We decided a long time ago that citizens needed to be protected from our free enterprise system with minimum wage laws. With OWS focusing attention on corporate greed and abuse, I think it's past time we protect our citizens from our free enterprise system with maximum wage laws.
I've been miffed since I read quaoar's diary on Monday CEO who laid off thousands gets $37 million retirement package. Craig Dubow, CEO of Gannett, is retiring at that tender age of 56 (in fairness, he apparently has chronic back and hip problems). He has been CEO since 2005, so in recognition of his 6 years of leadership he is being rewarded with a retirement package of $37.1 million in compensation and benefits. Yes, that is correct - thirty-seven million dollars, to retire one executive. Well, to be fair, Mr. Dubow must have made Gannett many times that in increased profit. Right? Um, well, actually, no. Since Dubow became CEO, Gannet's annual revenue from print advertising has plunged from $5.2 billion in 2005 to $2.7 billion last year.

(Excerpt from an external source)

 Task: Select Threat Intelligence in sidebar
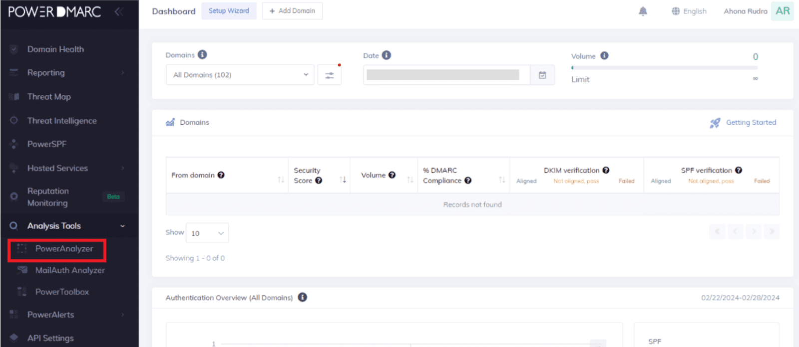(62, 121)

To help offset the falling revenue, Dubow oversaw 20,000 jobs cuts and unpaid leaves for its remaining workers. Well, the newspaper / print media business has suffered in this economy as folks look for things to cut back, and turn more and more to the internet for their news. But with shutting unprofitable newspapers, shedding so many employees Gannett stock price must be on fire, right? Well, not exactly - Gannett's stock closed Thursday at $10.45, an 85 percent decline since July 2005 when Dubow took over as CEO. So, if they reward a CEO that led an almost 50% decline in revenue and 85% decline in value of the company with 37.1 million, what the hell do they pay successful CEOs who actually increase revenue and company value???

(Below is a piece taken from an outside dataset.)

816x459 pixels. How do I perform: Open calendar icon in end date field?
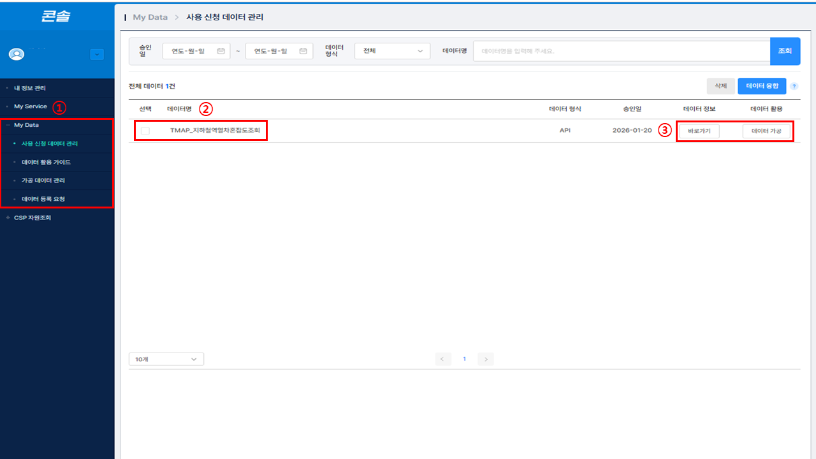click(x=303, y=51)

Well, Gannett Corp. seems to be especially obscene in executive compensation. But according to the AFL-CIO, the average annual compensation for a CEO of an S&P 500 company for 2010 was $11.4 million, in actual salary, stock & option awards, bonus & incentive, and pension & deferred compensation - but does NOT include benefits such as medical & life insurance, vacation, travel, etc. For a 40 hour workweek that is $5,460 per hour, or $43,686 per day . And that's an increase of 23% over 2009. The 2010 Dodd-Frank Wall Street Reform and Consumer Protection Act does have new tools to help limit runaway CEO pay. Shareholders now have a “say-on-pay” vote on executive compensation, and companies must disclose the ratio of CEO-to-worker pay at each company.
But let's put that in another perspective: A President of the United States earns $400,000 per year. Does it make any sense at all that an average S&P CEO makes over 28 times what the leader of the world's largest economy makes? Does it make one iota of common sense that the average CEO gets paid 28 times what the guy who has the launch codes to start WWIII and Mutual Assured Destruction makes??

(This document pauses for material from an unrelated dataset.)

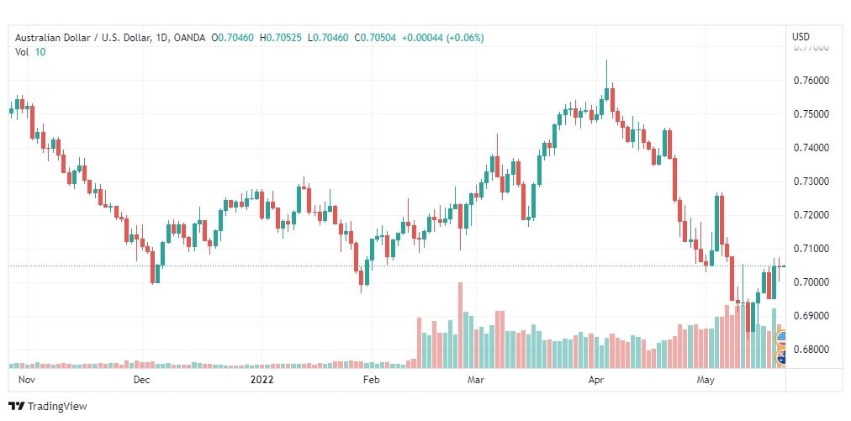The image size is (851, 421).
Task: Click the volume value 10 in the legend
Action: [x=40, y=52]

Dodd-Frank is a good start, but I suggest we tie in a Maximum Wage Law with the Minimum Wage Law. Currently the average S&P 500 CEO makes over 750 times the federal minimum wage of $7.25 per hour. Why don't we start with a Maximum Wage Law of 500 times minimum wage? The poor CEOs would still get over $3,600 per hour, $7.54 million per year. Then we'll phase it down - I think 100 times minimum wage is more than fair. After all, it's not really the corporation paying this obscene executive compensation, it's you an me - we pay it every time we buy a tank of gas, spend 50 cents for a newspaper, or buy a Big Mac.